══ TASK DATA
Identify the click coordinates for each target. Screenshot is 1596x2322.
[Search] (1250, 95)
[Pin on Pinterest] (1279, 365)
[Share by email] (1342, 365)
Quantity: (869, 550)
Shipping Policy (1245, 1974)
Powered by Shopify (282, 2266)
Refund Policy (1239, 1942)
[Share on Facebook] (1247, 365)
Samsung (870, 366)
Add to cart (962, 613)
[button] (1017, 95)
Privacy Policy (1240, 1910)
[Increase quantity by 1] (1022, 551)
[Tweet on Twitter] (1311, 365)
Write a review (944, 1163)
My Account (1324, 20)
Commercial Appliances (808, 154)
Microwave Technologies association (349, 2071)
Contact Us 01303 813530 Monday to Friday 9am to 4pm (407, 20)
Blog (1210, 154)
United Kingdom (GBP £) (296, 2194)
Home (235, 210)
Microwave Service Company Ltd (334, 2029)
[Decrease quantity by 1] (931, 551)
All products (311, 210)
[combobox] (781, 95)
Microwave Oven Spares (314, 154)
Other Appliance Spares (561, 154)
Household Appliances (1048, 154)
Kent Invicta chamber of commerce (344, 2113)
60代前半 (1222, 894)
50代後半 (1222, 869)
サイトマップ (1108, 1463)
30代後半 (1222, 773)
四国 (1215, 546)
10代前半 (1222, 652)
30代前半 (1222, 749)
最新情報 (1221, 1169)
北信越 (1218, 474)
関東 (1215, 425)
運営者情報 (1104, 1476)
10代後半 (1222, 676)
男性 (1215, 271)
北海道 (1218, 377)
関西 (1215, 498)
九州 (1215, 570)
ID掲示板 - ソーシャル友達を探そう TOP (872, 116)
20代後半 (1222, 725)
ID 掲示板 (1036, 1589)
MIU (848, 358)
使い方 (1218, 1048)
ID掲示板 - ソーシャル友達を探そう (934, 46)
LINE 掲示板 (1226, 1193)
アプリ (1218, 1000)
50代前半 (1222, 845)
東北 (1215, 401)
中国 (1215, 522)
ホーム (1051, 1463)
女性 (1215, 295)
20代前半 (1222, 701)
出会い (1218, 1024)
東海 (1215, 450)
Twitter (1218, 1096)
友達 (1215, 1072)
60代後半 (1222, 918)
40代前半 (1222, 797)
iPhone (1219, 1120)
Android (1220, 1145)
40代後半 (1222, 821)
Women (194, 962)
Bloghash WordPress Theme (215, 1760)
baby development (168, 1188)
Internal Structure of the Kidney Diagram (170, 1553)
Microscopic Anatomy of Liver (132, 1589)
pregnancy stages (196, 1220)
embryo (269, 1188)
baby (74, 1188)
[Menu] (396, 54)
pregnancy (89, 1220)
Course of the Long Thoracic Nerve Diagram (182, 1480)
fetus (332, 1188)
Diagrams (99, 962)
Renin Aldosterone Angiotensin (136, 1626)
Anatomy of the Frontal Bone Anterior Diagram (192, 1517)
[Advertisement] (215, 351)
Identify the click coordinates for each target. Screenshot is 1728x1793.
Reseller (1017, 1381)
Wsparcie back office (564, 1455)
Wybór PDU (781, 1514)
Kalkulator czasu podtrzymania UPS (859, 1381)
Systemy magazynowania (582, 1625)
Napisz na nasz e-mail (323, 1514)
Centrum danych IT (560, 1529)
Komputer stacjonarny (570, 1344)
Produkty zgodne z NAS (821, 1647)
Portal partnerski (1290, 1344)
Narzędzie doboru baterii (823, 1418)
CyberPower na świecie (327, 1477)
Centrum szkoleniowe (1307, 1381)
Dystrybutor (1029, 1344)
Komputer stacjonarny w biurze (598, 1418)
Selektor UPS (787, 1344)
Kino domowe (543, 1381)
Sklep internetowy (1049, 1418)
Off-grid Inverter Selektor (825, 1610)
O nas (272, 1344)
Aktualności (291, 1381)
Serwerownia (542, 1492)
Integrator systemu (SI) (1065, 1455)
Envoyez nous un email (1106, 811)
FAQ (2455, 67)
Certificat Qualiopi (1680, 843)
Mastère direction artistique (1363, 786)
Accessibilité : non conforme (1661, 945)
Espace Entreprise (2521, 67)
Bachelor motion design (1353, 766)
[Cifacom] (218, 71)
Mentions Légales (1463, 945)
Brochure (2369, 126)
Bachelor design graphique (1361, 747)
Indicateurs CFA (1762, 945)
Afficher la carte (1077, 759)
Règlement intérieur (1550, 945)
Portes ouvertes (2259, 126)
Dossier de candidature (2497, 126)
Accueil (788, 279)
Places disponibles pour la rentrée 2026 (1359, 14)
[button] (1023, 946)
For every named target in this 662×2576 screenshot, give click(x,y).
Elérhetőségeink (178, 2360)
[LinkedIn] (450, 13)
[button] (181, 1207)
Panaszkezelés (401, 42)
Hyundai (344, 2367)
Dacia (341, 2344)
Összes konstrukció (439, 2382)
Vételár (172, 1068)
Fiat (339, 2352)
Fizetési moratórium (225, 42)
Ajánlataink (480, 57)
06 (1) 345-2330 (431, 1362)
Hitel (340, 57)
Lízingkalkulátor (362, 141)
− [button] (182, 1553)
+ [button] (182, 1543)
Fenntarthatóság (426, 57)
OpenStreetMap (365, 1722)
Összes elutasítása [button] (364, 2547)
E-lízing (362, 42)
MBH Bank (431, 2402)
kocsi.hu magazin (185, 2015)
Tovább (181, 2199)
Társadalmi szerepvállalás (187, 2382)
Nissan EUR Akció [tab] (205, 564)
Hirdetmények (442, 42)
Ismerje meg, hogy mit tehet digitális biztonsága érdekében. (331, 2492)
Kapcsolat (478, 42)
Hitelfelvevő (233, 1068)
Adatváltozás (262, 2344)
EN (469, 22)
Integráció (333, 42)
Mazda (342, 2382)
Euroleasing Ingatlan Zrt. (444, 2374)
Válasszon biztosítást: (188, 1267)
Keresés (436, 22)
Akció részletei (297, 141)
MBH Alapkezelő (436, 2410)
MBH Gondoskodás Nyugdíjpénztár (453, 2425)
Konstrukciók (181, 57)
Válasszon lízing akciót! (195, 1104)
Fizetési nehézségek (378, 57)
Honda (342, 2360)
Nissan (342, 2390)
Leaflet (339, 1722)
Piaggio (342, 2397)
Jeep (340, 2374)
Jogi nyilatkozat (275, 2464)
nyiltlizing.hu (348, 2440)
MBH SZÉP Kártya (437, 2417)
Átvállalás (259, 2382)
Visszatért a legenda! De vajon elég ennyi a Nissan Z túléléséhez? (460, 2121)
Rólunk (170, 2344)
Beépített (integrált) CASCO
════
**REQUIREMENT**
The data above should be duplicated exactly and completely.

**RESULT FOR THIS EXERCISE**
Identify the click coordinates for each target. Screenshot is 1596x2322.
[Search] (1250, 95)
[Pin on Pinterest] (1279, 365)
[Share by email] (1342, 365)
Quantity: (869, 550)
Shipping Policy (1245, 1974)
Powered by Shopify (282, 2266)
Refund Policy (1239, 1942)
[Share on Facebook] (1247, 365)
Samsung (870, 366)
Add to cart (962, 613)
[button] (1017, 95)
Privacy Policy (1240, 1910)
[Increase quantity by 1] (1022, 551)
[Tweet on Twitter] (1311, 365)
Write a review (944, 1163)
My Account (1324, 20)
Commercial Appliances (808, 154)
Microwave Technologies association (349, 2071)
Contact Us 01303 813530 Monday to Friday 9am to 4pm (407, 20)
Blog (1210, 154)
United Kingdom (GBP £) (296, 2194)
Home (235, 210)
Microwave Service Company Ltd (334, 2029)
[Decrease quantity by 1] (931, 551)
All products (311, 210)
[combobox] (781, 95)
Microwave Oven Spares (314, 154)
Other Appliance Spares (561, 154)
Household Appliances (1048, 154)
Kent Invicta chamber of commerce (344, 2113)
60代前半 (1222, 894)
50代後半 (1222, 869)
サイトマップ (1108, 1463)
30代後半 (1222, 773)
四国 (1215, 546)
10代前半 (1222, 652)
30代前半 (1222, 749)
最新情報 (1221, 1169)
北信越 (1218, 474)
関東 (1215, 425)
運営者情報 (1104, 1476)
10代後半 (1222, 676)
男性 (1215, 271)
北海道 (1218, 377)
関西 (1215, 498)
九州 (1215, 570)
ID掲示板 - ソーシャル友達を探そう TOP (872, 116)
20代後半 (1222, 725)
ID 掲示板 (1036, 1589)
MIU (848, 358)
使い方 (1218, 1048)
ID掲示板 - ソーシャル友達を探そう (934, 46)
LINE 掲示板 (1226, 1193)
アプリ (1218, 1000)
50代前半 (1222, 845)
東北 (1215, 401)
中国 (1215, 522)
ホーム (1051, 1463)
女性 (1215, 295)
20代前半 (1222, 701)
出会い (1218, 1024)
東海 (1215, 450)
Twitter (1218, 1096)
友達 (1215, 1072)
60代後半 (1222, 918)
40代前半 (1222, 797)
iPhone (1219, 1120)
Android (1220, 1145)
40代後半 (1222, 821)
Women (194, 962)
Bloghash WordPress Theme (215, 1760)
baby development (168, 1188)
Internal Structure of the Kidney Diagram (170, 1553)
Microscopic Anatomy of Liver (132, 1589)
pregnancy stages (196, 1220)
embryo (269, 1188)
baby (74, 1188)
[Menu] (396, 54)
pregnancy (89, 1220)
Course of the Long Thoracic Nerve Diagram (182, 1480)
fetus (332, 1188)
Diagrams (99, 962)
Renin Aldosterone Angiotensin (136, 1626)
Anatomy of the Frontal Bone Anterior Diagram (192, 1517)
[Advertisement] (215, 351)
Identify the click coordinates for each target. Screenshot is 1728x1793.
Reseller (1017, 1381)
Wsparcie back office (564, 1455)
Wybór PDU (781, 1514)
Kalkulator czasu podtrzymania UPS (859, 1381)
Systemy magazynowania (582, 1625)
Napisz na nasz e-mail (323, 1514)
Centrum danych IT (560, 1529)
Komputer stacjonarny (570, 1344)
Produkty zgodne z NAS (821, 1647)
Portal partnerski (1290, 1344)
Narzędzie doboru baterii (823, 1418)
CyberPower na świecie (327, 1477)
Centrum szkoleniowe (1307, 1381)
Dystrybutor (1029, 1344)
Komputer stacjonarny w biurze (598, 1418)
Selektor UPS (787, 1344)
Kino domowe (543, 1381)
Sklep internetowy (1049, 1418)
Off-grid Inverter Selektor (825, 1610)
O nas (272, 1344)
Aktualności (291, 1381)
Serwerownia (542, 1492)
Integrator systemu (SI) (1065, 1455)
Envoyez nous un email (1106, 811)
FAQ (2455, 67)
Certificat Qualiopi (1680, 843)
Mastère direction artistique (1363, 786)
Accessibilité : non conforme (1661, 945)
Espace Entreprise (2521, 67)
Bachelor motion design (1353, 766)
[Cifacom] (218, 71)
Mentions Légales (1463, 945)
Brochure (2369, 126)
Bachelor design graphique (1361, 747)
Indicateurs CFA (1762, 945)
Afficher la carte (1077, 759)
Règlement intérieur (1550, 945)
Portes ouvertes (2259, 126)
Dossier de candidature (2497, 126)
Accueil (788, 279)
Places disponibles pour la rentrée 2026 (1359, 14)
[button] (1023, 946)
For every named target in this 662×2576 screenshot, give click(x,y).
Elérhetőségeink (178, 2360)
[LinkedIn] (450, 13)
[button] (181, 1207)
Panaszkezelés (401, 42)
Hyundai (344, 2367)
Dacia (341, 2344)
Összes konstrukció (439, 2382)
Vételár (172, 1068)
Fiat (339, 2352)
Fizetési moratórium (225, 42)
Ajánlataink (480, 57)
06 (1) 345-2330 (431, 1362)
Hitel (340, 57)
Lízingkalkulátor (362, 141)
− [button] (182, 1553)
+ [button] (182, 1543)
Fenntarthatóság (426, 57)
OpenStreetMap (365, 1722)
Összes elutasítása [button] (364, 2547)
E-lízing (362, 42)
MBH Bank (431, 2402)
kocsi.hu magazin (185, 2015)
Tovább (181, 2199)
Társadalmi szerepvállalás (187, 2382)
Nissan EUR Akció [tab] (205, 564)
Hirdetmények (442, 42)
Ismerje meg, hogy mit tehet digitális biztonsága érdekében. (331, 2492)
Kapcsolat (478, 42)
Hitelfelvevő (233, 1068)
Adatváltozás (262, 2344)
EN (469, 22)
Integráció (333, 42)
Mazda (342, 2382)
Euroleasing Ingatlan Zrt. (444, 2374)
Válasszon biztosítást: (188, 1267)
Keresés (436, 22)
Akció részletei (297, 141)
MBH Alapkezelő (436, 2410)
MBH Gondoskodás Nyugdíjpénztár (453, 2425)
Konstrukciók (181, 57)
Válasszon lízing akciót! (195, 1104)
Fizetési nehézségek (378, 57)
Honda (342, 2360)
Nissan (342, 2390)
Leaflet (339, 1722)
Piaggio (342, 2397)
Jeep (340, 2374)
Jogi nyilatkozat (275, 2464)
nyiltlizing.hu (348, 2440)
MBH SZÉP Kártya (437, 2417)
Átvállalás (259, 2382)
Visszatért a legenda! De vajon elég ennyi a Nissan Z túléléséhez? (460, 2121)
Rólunk (170, 2344)
Beépített (integrált) CASCO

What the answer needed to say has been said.